— start —

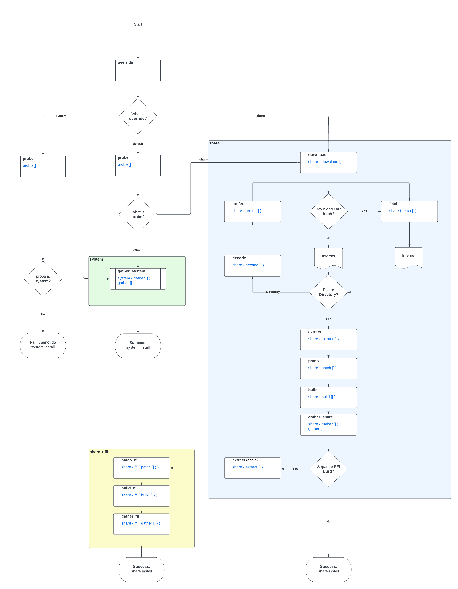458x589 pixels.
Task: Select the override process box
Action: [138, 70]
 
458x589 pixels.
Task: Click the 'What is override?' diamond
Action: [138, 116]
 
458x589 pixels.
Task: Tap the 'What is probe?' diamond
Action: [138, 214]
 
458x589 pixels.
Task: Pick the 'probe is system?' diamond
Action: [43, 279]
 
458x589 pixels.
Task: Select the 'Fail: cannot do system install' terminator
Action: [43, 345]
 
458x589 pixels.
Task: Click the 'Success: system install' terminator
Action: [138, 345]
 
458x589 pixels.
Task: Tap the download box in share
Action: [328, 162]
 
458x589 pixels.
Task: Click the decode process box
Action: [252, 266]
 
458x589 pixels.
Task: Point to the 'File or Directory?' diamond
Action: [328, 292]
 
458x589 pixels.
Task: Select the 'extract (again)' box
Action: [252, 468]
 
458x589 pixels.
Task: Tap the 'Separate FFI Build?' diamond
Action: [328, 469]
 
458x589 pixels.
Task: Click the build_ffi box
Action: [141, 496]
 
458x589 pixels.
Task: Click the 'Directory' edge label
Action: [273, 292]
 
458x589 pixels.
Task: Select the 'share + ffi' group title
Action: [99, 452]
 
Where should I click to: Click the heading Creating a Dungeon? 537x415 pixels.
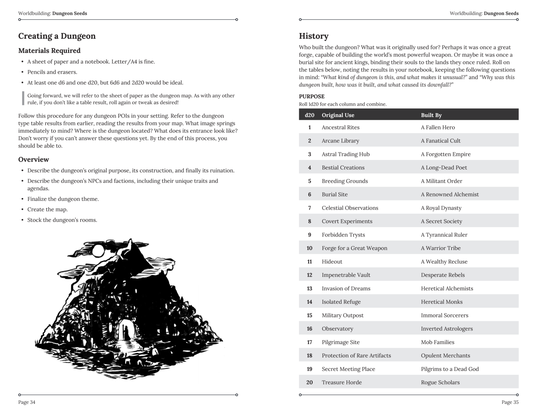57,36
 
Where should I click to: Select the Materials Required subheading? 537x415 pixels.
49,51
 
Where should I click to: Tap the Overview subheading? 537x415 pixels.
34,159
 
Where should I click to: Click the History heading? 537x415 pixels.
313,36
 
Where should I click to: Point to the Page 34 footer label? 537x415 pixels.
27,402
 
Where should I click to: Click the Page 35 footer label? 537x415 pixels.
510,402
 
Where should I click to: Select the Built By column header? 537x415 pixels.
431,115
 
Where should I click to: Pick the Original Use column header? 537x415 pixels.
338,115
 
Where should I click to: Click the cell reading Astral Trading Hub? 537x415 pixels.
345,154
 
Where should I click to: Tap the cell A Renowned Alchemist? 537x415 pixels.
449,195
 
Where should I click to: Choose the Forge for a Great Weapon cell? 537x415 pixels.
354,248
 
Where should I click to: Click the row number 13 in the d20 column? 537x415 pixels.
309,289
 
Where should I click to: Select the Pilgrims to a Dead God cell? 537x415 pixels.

— end —
— start —

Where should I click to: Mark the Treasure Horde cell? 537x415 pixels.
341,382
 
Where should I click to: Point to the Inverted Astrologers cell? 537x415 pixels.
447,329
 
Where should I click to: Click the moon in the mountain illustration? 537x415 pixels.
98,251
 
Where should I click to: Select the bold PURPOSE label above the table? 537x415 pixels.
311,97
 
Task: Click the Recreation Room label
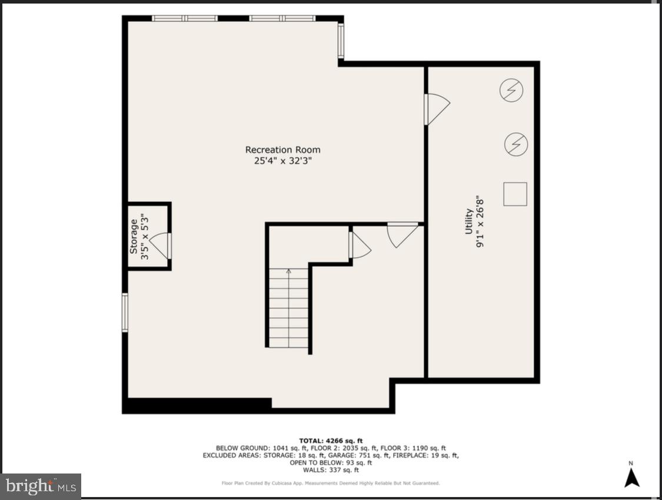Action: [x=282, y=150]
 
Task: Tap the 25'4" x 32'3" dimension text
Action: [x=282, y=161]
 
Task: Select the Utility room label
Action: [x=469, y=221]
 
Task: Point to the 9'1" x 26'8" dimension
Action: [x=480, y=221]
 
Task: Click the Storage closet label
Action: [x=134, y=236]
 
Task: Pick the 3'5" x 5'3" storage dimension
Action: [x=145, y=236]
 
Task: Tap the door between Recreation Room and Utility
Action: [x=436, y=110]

— end —

● **What is required**:
Starting at the line that contains "Where should I click to: Select the bold" and ending at the line that contains "Action: [x=436, y=110]", rewrite those items in full, requests included, shifting every coordinate in the answers by adding 54 to it. Leave the pictures out.

● **The result**:
Where should I click to: Select the bold PURPOSE label above the table? 537x415 pixels.
365,151
 
Task: Click the Recreation Room label
Action: [x=336, y=204]
 
Task: Tap the 25'4" x 32'3" dimension text
Action: [x=336, y=215]
 
Task: Select the Utility room label
Action: [x=523, y=275]
 
Task: Point to the 9'1" x 26'8" dimension
Action: [x=534, y=275]
 
Task: Click the Storage closet label
Action: [x=188, y=290]
 
Task: Pick the 3'5" x 5'3" storage dimension
Action: [x=199, y=290]
 
Task: Tap the door between Recreation Room and Utility
Action: [x=490, y=164]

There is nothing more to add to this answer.